* **Excerpt to read**
++++++

To explore this question, we turned to our proprietary private markets dataset, which tracks the behavior of thousands of private market investments over the past 50 years. We merged that private assets data with data on inflation and gross domestic product (GDP) growth to study how the performance of the private markets changes during different inflationary and growth environments relative to public markets. 

Methodology 

Our analysis focuses on private equity and private credit, which have the longest-dated and most robust sample sets. Performance is examined across nine inflationary and growth environments:  

  1. High inflation 
  2. High inflation / low growth 
  3. High inflation / average growth 
  4.  High inflation / high growth 
  5. Low inflation 
  6. Low inflation / low growth 
  7. Low inflation / average growth 
  8. Low inflation / average growth 
  9. All 

The analysis uses quarterly economic and private markets data stretching back as far as 1990 (the earliest period sufficient private markets data is available). We use the U.S. Consumer Price Index (CPI) as a measure of inflation and U.S. real GDP growth as a measure of economic expansion. That economic data is segmented into high, low, and average buckets based on a 0.5 standard deviation to their averages from 1990 to 2022. 

Annual Change in CPI

Annual Real GDP Growth

We also calculated annualized rolling one-year time-weighted rate of returns (TWRs) for private equity and private credit. Meanwhile, we relied on the S&P 500 Index and the Bloomberg Barclays Aggregate Bond Index as benchmarks for public market performance. 

Private Markets Performance by Economic Regime

Private equity skeptics may be surprised by the results: Private equity bested public equity benchmarks in nearly every economic regime.  

U.S. Private Equity Performance Across Economic Regimes

But the story doesn’t end there. On average, private equity historically outperformed public equity the most during times of high inflation. Meanwhile, if private equity returns begin to more closely resemble public equity in a low inflationary environment/low growth scenario, this could potentially reduce the spread between private equity and public equity returns. 

U.S. Private Credit Performance Across Economic Regimes

The picture for private credit is a bit more complicated. Our analysis shows private credit returns underperformed during periods of low growth regardless of the inflationary environment. Keep in mind that the low-growth periods were heavily influenced by the market volatility of the Global Financial Crisis when many of the low-growth observations occurred. The credit funds of that era were typically riskier (i.e., mezzanine and opportunistic credit) and had a higher correlation to public equities than the more senior credit funds (i.e., unitranche) that are prevalent today. 

We should note that private credit had more consistent returns in all other environments, with especially wide performance spreads during high-inflation environments (e.g., high inflation and low growth).

++++++

* **Dataset content**
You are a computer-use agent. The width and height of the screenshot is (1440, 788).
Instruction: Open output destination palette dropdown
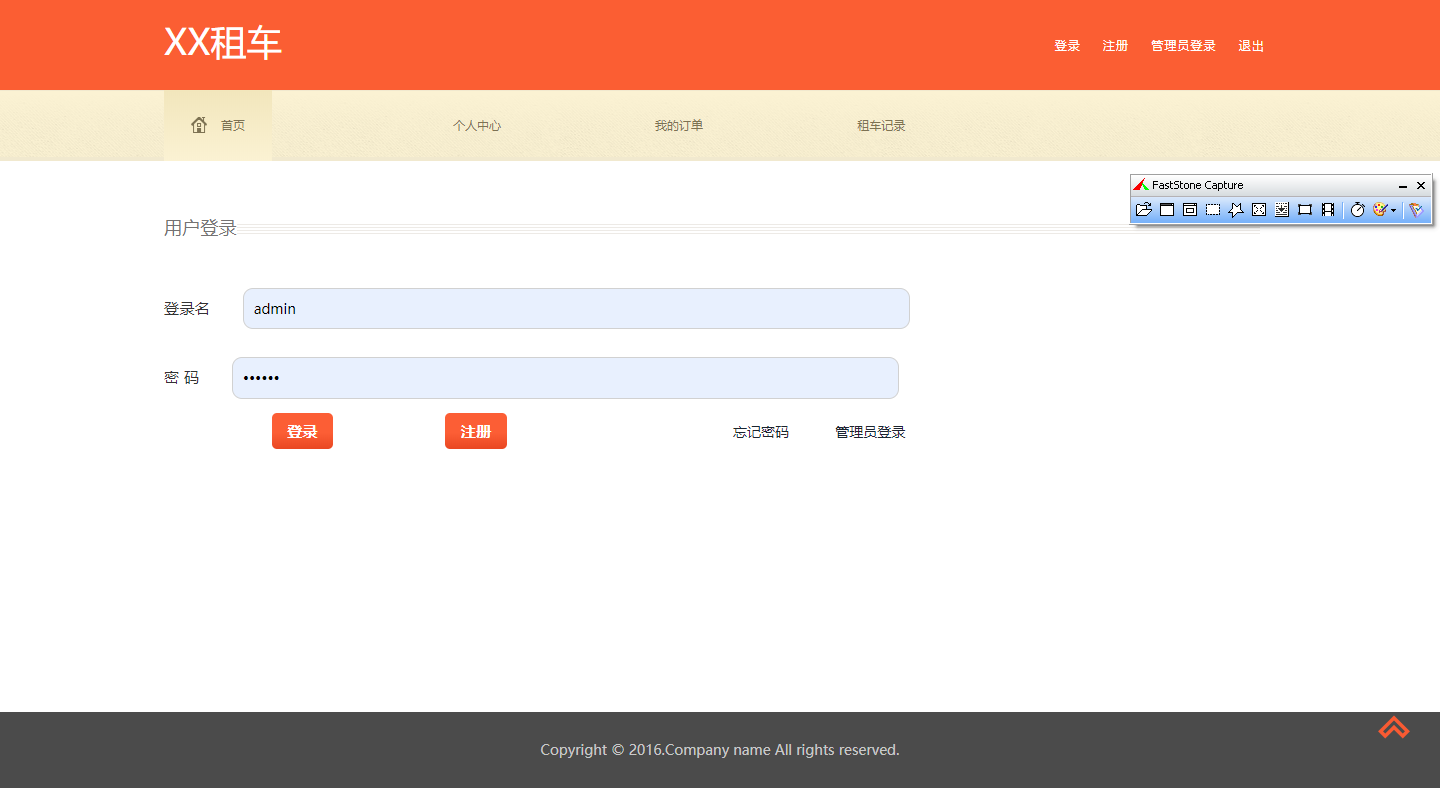1384,210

++++++

* **Exercises to complete**
- a) Using the excerpt on private markets performance, decide whether each statement below agrees with it: (i) the analysis measures inflation with the U.S. Consumer Price Index; (ii) private credit returns underperformed during periods of high growth; (iii) private equity outperformed public equity the most, on average, during times of high inflation. Answer yes or no for each, quoting the words from the excerpt that settle it.
- b) Go on with the excerpt on private markets performance, picking up right after its last sentence.

* **Task responses**
- a)
(i) Yes: "We use the U.S. Consumer Price Index (CPI) as a measure of inflation"
(ii) No: "private credit returns underperformed during periods of low growth regardless of the inflationary environment"
(iii) Yes: "On average, private equity historically outperformed public equity the most during times of high inflation."

- b)
Returning to the nine inflationary and growth environments, the average spread of outperformance across private equity and private credit is 600 bps. Both strategies saw the highest outperformance during periods of high inflation/high growth, with both exceeding 1,500 bps for that economic regime. During periods of high inflation, compared to low-inflation environments, the average spread triples for private equity and nearly doubles for private credit. 

We Believe Private Equity and Private Credit Will Continue to Outperform

In the analysis above, we narrowed our focus to U.S. economic indicators relative to private equity and private credit performance. This was intentional, as the U.S. market has the richest private market data set and uniformly observable GDP growth and inflation data. Further, when considering whether to use data from the broader global markets, we found that many of the growth/inflation combinations had relatively small sample sizes. These limitations notwithstanding, we still believe the data thus far suggests that private equity and private credit are likely to outperform public markets in most economic scenarios. 

We are big believers in private markets, generally – but not only because of their potential for outstanding performance. In our estimation, private markets blend risk and return in the healthiest way. We’ve seen up markets, down markets, recovery from the Internet bubble, and the Global Financial Crisis; and private markets have outperformed public markets.  

In addition, there are several reasons why we believe private markets may remain resilient. For starters, private markets can benefit from better governance, whereby private companies have boards of directors who are real experts, who were put there by private equity sponsors, and are very involved with the companies. Private companies also tend to have management teams that are heavily incentivized by stock, which means that the alignment between management teams and the shareholders is very strong. And because so few companies are going public today, private equity is one of the best ways to access the large swath of the economic activity across the U.S. and other developed economies around the world.  

High Inflation: Includes any quarter from 1990 - 2022 where the annual U.S. Consumer Price Index (CPI) rate was above half a standard deviation to the historical average of annual CPI on a quarterly basis from 1990 – 2022 

Low Inflation: Includes any quarter from 1990 - 2022 where the annual U.S. Consumer Price Index (CPI) rate was below half a standard deviation to the historical average of annual CPI on a quarterly basis from 1990 – 2022 

High Growth: Includes any quarter from 1990 - 2022 where the annual U.S. real GDP rate was above half a standard deviation to the historical average of annual GDP on a quarterly basis from 1990 – 2022 

Low Growth: Includes any quarter from 1990 - 2022 where the annual U.S. real GDP rate was below half a standard deviation to the historical average of annual GDP on a quarterly basis from 1990 – 2022 

High Inflation / Low Growth: Includes any quarter that fell in both the high inflation bucket (CPI rate was above half a standard deviation to CPI historical average) and the low growth bucket (GDP rate was below half a standard deviation to GDP historical average) 

High Inflation / High Growth: Includes any quarter that fell in both the high inflation bucket (CPI rate was above half a standard deviation to CPI historical average) and the high growth bucket (GDP rate was above half a standard deviation to GDP historical average) 

High Inflation / Average Growth: Includes any quarter that fell in both the high inflation bucket (CPI rate was above half a standard deviation to CPI historical average) and had the GDP rate within half a standard deviation of the GDP historical average 

Low Inflation / Low Growth: Includes any quarter that fell in both the low inflation bucket (CPI rate was below half a standard deviation to CPI historical average) and the low growth bucket (GDP rate was below half a standard deviation to GDP historical average) 

Low Inflation / High Growth: Includes any quarter that fell in both the low inflation bucket (CPI rate was below half a standard deviation to CPI historical average) and the high growth bucket (GDP rate was above half a standard deviation to GDP historical average)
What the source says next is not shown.